Daniel Lemire's blog

, 6 min read

When accessing hash tables, how much time is spent computing the hash functions?

8 thoughts on “When accessing hash tables, how much time is spent computing the hash functions?”

  1. Evan says:

    Java uses a really simple hash function… Moreover, the hash value of each Integer object is the integer value itself.

    Are you sure about that? It seems pretty weak, and it doesn’t match what I’ve read elsewhere, though that information may be obsolete. My understanding is that hashCode will return the integer itself, but HashMap does some additional work to reduce unintentional collisions…

    That said, the Java hash function I’m thinking of is quite fast; significantly faster than anything else on http://www.burtleburtle.net/bob/hash/integer.html (I did some benchmarks on the algorithms on that page recently using uarch-bench; it’s pretty trivial, but I’d be happy to post it if you’re interested).

    1. You are correct, HashMap does additional work on top of the value returned by hashCode, but this only makes my point stronger.

  2. eugene says:

    Feels good to read this… That is the main reason for hot structures that we have in our code we keep a list of hash caches, usually small. But for the most common data it makes a big impact. Now I can safely put this link as a commemt to thatso that people would stop looking weird at me 🙂

  3. Me says:

    Rerun the benchmark with an object with just three ints so you measure more of the hash function, and less the memory layout.

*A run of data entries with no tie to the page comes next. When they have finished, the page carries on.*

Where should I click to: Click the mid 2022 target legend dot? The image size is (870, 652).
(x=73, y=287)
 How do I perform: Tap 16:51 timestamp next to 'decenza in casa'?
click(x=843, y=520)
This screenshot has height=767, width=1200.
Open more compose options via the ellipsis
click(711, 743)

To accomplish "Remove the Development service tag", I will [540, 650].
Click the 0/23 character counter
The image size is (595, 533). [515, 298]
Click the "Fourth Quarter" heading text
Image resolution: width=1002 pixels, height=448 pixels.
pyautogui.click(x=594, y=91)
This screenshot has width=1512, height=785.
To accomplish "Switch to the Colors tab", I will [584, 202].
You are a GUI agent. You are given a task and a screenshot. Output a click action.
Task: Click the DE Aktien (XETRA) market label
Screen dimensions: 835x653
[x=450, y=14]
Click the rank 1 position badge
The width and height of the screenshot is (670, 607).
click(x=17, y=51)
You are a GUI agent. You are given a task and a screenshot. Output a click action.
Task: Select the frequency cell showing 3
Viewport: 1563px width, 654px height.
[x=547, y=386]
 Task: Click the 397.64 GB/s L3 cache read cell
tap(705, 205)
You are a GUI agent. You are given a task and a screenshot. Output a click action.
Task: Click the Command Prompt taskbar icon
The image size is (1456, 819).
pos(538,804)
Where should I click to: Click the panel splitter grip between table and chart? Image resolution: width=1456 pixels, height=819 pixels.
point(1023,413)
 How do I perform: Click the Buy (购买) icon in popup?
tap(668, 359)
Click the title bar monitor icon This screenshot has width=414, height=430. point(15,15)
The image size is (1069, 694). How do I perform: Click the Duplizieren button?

    Also, note that e.g. the string class because of this effect caches its own hash code, to avoid recomputation cost. This, also benchmark four interested, one for caching the hash code, to get a clearer view.

  4. In my benchmark, my targets are going to be in L1 with high probability: I have only 100 lists and they are created right before I run the test function. So memory access should not be a problem.

    I would have used arrays for a simpler example but you can’t use arrays as keys in Java.

    Indeed, String hashes are cached (computed at most once) in Java. It is a common recommendation to cache hash values.

    I do include an example of hash-value caching in the companion code to this blog post. The blog post does not describe it because it is a secondary point.

  5. Perhaps this is an aside, but … a fixed size array of three integers? Is this a fixed aspect of your problem? (Does the dimension of three ever vary?) Would this be more efficient as a tuple?

    public class Tuple {
    int a, b, c;
    };

    Not tested, but guessing the compiler would emit more efficient code in this case.

    1. Antonio Badia says:

      I think it’d be interesting to see what happens if data does not fit into cache (which seems more realistic anyways): using (say) a large varchar (anything from 256 bytes to 1K) instead of 3 integers. My guess is that this would change the result tremendously, since hashing is notorious for destroying locality of reference anyways. Maybe when I have some free time…